Atlanta Audio Society - March 2004 - Written by Phil Muse
Monarch Classics 20042
Robert Schumann once twitted Chopin with having bound four of his wildest children together and termed the result a sonata. Ironically, the same might be said of Schumann's own piano sonatas. In fact, the greatest challenge facing the interpreter is to make coherent what unity there is in each piece, in spite of the seeming incoherence of the materials. But, as booklet annotator Harris Goldsmith puts it, Schumann "came within a stone's throw of structural mastery," and it is just this tension between aspiration and achievement that makes Schumann so fascinating. He was truly a composer whose reach exceeded his grasp - but what an amazing reach!
Nowhere do we see this more clearly than in his three Piano Sonatas in F# minor, Op.11; F minor, Op.14; and G minor, Op.22. What they require of the pianist is not only demon technical ability, but also the maturity and artistic insight of one who has lived with Schumann. Such an artist is Jerome Rose, and the results are immensely satisfying. Nowhere is the structure more discursive than in Opus 11, but Rose makes the work a plausible whole through a similarity of mood and feeling. The second movement, marked Aria, is a 3-minute effusion of love sentiment reminding us that Schumann had the pianist Clara Wieck - the future Clara Schumann - very much in mind at this time. A rambunctious Scherzo with accents (intentionally) in all the wrong places, shifting rhythms and changing points of attack, is calculated to create hazards for a performer less adept than Jerome Rose.
Opus 14 was termed by its publisher (not Schumann himself) a "concerto without orchestra," and has been trying to live down the tag ever since. Actually, despite the sonata's sprawling dimensions, it is highly idiomatic music that could only have been written for the piano. The best known movement here is the third, an Andatnino in the form of a set of freewheeling variations on a theme of Clara Wieck (Clara, again! The boy couldn't get her off his mind). The finale, conceived with Clara's technical brilliance in mind, is marked Prestissimo possible (as fast as possible), then humorously calls for the performer to play "faster still" (an impossibility which Rose does not fall for).

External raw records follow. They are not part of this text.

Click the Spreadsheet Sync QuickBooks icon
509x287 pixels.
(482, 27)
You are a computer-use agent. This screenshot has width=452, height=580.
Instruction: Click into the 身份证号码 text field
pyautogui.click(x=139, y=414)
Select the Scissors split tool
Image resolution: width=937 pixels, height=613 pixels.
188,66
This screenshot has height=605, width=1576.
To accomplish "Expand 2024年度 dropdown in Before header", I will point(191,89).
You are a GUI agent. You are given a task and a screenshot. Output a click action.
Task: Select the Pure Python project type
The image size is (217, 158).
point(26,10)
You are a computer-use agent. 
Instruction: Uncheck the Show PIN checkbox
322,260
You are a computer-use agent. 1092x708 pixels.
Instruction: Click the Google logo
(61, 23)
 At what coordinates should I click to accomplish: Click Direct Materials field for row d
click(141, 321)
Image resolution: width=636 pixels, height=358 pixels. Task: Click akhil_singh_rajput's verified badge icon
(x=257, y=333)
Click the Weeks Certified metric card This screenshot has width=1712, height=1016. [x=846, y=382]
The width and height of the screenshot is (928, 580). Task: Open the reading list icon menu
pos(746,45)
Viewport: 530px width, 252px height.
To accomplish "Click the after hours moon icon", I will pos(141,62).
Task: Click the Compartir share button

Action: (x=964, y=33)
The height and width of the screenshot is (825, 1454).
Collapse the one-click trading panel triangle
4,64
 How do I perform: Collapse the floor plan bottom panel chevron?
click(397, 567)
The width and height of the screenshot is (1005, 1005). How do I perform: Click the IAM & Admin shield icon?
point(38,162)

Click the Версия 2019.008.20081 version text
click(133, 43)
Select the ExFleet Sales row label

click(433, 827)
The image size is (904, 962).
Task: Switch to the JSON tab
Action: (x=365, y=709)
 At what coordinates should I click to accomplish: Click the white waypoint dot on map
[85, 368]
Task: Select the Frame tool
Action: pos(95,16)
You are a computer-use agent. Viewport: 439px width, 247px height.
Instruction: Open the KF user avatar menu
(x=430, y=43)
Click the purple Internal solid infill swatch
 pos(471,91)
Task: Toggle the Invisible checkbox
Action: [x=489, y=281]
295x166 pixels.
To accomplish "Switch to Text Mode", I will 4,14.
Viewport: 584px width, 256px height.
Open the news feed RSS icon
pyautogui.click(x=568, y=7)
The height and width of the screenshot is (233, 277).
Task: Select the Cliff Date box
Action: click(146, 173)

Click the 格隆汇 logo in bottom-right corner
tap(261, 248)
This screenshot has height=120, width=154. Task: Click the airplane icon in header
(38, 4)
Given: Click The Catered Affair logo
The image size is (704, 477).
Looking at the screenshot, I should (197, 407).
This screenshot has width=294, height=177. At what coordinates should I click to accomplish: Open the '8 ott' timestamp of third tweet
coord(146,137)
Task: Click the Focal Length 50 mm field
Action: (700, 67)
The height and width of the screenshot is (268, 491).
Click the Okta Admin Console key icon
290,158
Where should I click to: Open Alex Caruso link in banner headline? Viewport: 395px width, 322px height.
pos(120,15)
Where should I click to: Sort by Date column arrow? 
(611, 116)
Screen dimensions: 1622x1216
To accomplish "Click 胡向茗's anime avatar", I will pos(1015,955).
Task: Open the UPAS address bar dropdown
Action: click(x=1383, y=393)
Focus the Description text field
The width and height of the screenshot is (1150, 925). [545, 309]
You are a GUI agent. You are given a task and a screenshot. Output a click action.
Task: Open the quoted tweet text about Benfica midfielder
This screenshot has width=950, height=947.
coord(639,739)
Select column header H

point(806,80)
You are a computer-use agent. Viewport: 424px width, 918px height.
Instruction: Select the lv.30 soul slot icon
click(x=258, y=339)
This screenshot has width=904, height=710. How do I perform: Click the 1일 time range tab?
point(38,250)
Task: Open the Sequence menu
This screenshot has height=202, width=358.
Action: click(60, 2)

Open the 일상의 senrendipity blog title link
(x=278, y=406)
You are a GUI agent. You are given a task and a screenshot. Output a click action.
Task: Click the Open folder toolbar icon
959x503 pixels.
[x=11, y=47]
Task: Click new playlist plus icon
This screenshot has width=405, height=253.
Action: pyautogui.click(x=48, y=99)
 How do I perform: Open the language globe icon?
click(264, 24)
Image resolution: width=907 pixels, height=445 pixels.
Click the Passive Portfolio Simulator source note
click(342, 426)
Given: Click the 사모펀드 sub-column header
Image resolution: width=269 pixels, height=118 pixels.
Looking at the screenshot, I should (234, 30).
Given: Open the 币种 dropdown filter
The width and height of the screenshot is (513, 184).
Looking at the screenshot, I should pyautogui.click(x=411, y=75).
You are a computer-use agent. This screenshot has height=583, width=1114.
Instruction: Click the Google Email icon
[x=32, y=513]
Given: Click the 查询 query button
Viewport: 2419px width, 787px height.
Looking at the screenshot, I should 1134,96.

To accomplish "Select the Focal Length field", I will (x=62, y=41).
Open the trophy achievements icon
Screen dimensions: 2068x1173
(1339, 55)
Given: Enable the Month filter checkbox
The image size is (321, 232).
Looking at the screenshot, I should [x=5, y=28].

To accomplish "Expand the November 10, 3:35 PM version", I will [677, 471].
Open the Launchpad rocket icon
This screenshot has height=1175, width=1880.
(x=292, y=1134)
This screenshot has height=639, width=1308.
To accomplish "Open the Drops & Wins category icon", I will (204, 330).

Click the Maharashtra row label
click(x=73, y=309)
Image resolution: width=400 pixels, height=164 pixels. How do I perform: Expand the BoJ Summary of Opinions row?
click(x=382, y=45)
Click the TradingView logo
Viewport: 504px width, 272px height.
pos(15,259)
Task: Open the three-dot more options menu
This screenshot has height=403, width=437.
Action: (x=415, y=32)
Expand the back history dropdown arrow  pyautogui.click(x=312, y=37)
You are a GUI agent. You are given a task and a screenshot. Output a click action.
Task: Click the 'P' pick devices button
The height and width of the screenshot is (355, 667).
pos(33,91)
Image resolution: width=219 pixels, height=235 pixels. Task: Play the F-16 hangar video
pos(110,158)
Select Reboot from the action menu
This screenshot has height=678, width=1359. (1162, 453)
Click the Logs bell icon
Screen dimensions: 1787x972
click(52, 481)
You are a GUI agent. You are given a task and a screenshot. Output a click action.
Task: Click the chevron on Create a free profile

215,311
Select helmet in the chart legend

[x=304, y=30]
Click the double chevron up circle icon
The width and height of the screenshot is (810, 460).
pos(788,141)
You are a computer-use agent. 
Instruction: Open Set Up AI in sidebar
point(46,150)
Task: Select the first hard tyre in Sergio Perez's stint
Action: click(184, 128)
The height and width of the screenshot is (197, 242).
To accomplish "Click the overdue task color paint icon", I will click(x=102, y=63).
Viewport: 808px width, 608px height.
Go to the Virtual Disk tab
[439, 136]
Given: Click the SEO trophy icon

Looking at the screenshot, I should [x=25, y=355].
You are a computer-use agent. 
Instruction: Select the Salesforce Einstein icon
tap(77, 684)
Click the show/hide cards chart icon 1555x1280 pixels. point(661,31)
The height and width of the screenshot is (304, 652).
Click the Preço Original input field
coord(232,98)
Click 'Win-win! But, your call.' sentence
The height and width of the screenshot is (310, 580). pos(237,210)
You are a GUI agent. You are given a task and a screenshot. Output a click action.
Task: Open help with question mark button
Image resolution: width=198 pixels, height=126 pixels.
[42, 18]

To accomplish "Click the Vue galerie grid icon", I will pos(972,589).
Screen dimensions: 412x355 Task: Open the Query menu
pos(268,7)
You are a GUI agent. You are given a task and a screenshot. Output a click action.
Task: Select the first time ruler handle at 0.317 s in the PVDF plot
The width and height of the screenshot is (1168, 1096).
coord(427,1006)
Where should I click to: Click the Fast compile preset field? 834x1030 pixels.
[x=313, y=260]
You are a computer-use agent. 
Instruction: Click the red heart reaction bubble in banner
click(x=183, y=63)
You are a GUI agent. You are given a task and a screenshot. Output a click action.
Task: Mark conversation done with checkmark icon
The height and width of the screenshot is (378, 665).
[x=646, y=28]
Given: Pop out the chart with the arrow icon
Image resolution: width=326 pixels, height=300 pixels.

Likewise, Opus 22 is marked at the outset so rasch wie moglich (as fast as possible), and later on, Schumann calls for acceleration. Towards the end when the opening melody reappears, he marks it "even faster." This time, the man is on the level, and Rose builds the climax of this movement stage by stage with consummate skill. The haunting, long-lined melody of the slow movement, based on the melody of Schumann's song Im Herbst (In Autumn), contrasts effectively with the velocity of the outer movements.